Tuesday, November 15, 2011

Amba Schooled Me (again)

Isambard Kingdom Brunel (1806-1859)
While on the topic, the man who built the SS Great Eastern (and the Great Western before her) was Isambard Kingdom Brunel.  There he is, pictured above, in a photo which might have stoked the rage and scorn of Dickensian socialists. Yet today, Brunel ranks highly in polls of "Greatest Britons."

I put this here to celebrate another wealth maker and also to note how Brunel exploited something which Amba schooled me on a few months ago: Surface area to volume ratio.  As a shipbuilder, Brunel understood that the carrying capacity of a ship increases by volume, while the water resistance (friction) only increases with the submerged area of its dimensions. This meant that large ships were intrinsically more fuel efficient, which was very important for long voyages across the Atlantic.

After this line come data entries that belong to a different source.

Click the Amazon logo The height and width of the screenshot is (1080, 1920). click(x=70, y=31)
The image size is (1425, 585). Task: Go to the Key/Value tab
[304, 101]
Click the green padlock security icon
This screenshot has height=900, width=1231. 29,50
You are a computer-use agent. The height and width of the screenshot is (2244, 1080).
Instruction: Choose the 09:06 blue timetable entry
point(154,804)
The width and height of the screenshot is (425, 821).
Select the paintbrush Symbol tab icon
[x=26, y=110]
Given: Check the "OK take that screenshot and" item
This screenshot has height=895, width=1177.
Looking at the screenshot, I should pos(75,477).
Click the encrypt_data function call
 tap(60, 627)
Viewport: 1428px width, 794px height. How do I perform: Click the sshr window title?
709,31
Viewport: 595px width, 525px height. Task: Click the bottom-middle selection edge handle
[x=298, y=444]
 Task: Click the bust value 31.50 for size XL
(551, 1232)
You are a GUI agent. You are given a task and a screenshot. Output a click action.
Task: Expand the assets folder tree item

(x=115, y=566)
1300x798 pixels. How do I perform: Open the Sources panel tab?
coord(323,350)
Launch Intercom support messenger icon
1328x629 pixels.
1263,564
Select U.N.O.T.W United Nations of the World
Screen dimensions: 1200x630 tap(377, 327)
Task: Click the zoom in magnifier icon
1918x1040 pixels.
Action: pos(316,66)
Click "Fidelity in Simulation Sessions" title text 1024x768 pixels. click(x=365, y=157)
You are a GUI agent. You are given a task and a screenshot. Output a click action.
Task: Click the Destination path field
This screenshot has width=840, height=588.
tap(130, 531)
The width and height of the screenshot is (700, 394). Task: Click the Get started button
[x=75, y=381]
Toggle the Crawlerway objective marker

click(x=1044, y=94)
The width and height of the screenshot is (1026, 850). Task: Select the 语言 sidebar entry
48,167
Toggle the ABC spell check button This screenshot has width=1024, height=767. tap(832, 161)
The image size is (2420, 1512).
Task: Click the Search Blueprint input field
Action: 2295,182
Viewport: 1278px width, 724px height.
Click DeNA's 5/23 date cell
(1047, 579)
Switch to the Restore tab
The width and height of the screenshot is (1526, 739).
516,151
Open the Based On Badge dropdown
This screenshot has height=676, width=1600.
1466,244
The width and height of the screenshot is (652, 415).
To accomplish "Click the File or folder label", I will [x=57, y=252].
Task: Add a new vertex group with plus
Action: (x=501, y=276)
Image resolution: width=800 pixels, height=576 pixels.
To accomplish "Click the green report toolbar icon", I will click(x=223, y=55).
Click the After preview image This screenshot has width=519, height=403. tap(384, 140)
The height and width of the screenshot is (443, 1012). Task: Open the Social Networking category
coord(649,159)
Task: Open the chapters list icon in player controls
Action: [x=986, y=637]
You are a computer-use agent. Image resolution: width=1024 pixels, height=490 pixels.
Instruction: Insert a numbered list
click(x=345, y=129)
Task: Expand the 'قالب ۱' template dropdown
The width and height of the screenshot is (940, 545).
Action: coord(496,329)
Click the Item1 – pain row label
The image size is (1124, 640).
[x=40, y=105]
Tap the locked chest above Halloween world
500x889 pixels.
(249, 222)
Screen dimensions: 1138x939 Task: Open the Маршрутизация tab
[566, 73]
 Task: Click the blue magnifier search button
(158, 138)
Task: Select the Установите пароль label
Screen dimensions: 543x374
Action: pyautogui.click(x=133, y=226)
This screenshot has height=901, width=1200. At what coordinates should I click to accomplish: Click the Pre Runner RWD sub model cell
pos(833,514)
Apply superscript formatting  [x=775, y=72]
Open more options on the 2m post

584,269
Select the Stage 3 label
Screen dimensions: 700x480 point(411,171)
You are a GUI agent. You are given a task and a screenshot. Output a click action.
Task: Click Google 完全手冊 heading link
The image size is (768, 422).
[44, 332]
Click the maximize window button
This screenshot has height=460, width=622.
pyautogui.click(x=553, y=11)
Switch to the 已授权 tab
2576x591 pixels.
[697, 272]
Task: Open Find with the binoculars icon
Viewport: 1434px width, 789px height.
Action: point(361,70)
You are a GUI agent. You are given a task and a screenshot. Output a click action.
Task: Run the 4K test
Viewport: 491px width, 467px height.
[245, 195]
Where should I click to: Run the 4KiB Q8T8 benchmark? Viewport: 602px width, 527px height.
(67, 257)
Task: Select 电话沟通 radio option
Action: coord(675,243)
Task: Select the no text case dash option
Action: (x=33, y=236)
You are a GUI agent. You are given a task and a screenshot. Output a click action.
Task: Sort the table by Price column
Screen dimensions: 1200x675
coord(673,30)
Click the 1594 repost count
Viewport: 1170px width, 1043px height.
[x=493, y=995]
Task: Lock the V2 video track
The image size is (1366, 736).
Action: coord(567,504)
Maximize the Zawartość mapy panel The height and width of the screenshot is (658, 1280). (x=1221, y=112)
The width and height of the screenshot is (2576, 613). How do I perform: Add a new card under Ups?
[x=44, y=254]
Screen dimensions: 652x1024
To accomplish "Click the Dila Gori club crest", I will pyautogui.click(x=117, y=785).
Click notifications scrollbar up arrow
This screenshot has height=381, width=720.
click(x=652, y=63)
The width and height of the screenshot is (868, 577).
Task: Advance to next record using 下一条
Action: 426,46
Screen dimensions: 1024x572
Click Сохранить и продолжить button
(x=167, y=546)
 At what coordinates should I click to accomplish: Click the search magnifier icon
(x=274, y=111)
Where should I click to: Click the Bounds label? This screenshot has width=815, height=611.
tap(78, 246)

  1. Silly Pollo! Brits love their capitalist class. You didn't think that their preserved affections for such anachronisms as royal glitz and unelected houses of parliament went unaccompanied by other hidebound social habits, did you?

    Oh well, at least we've progressed to appreciating wealth built by technological innovation, rather than appreciating wealth built by conquest, which was the case among the ancient empires that inspired our own country. Hopefully our understanding of economics is more advanced than theirs was, as well.

    Thanks for the post. However much wealth this guy accumulated, his insight on transoceanic transportation was very cool and very useful and very much appreciated.

    Is your interest in shipping longstanding or more recently sparked by that post of mine on hidden radioactive cargo?

    BTW, what caused you to change the blog's byline? I mean, it's as witty and cool as the others, but I wish you had a repository of all the mottoes you've come up with over the years. I'm afraid of the possibility that I might eventually forget them.

    Funny the topic of conversation that led to Amba's response to you.

  2. I just saw you had a tag for the chemistry of sex and almost got lost at the saltpeter post. I couldn't remember if it's potassium nitrate that they use in Sensodyne toothpaste or potassium nitrite. Oh well. Then I saw you linked that post to one on nitric oxide, which has got to be the coolest biochemical signalling molecule, hands down (and dicks up). Vasodilation is one of the most wonderful aspects of the circulatory system. It's all about the flow, baby! (Except when the corpora cavernosa are too swollen by vasodilation to allow blood to leave the salty peter).

    Sexual zen. Good blood flow and hard-ons are two sides of the same coin. Nice. A conduit of both life and love.

  3. Is your interest in shipping longstanding or more recently sparked by that post of mine on hidden radioactive cargo?

    No, but I was inspired to think of writing about cobalt, nickel, and copper isotopes. I need to make some nifty graphics first.

    I really was inspired to do this when I read about Brunel's logic and it reminded me of what Amba told me. I got interested in the Great Eastern because of the previous copper post and because I've always loved paddlewheel boats. I'd love to cruise from St. Louis to New Orleans by boat. I'm not a gambler either--just love the lore like others like trains--always have.

  4. Though it makes no sense until you get into hydrodynamics and coefficients of friction, big ships go faster than small ones given the same horsepower per sub-surface area. Additionally, they can handle the seas better simply because of size. That was the advantage for a big ship like Titanic. The disadvantage comes with maneuverability (Titanic), but the economy of scale in shipbuilding favors large.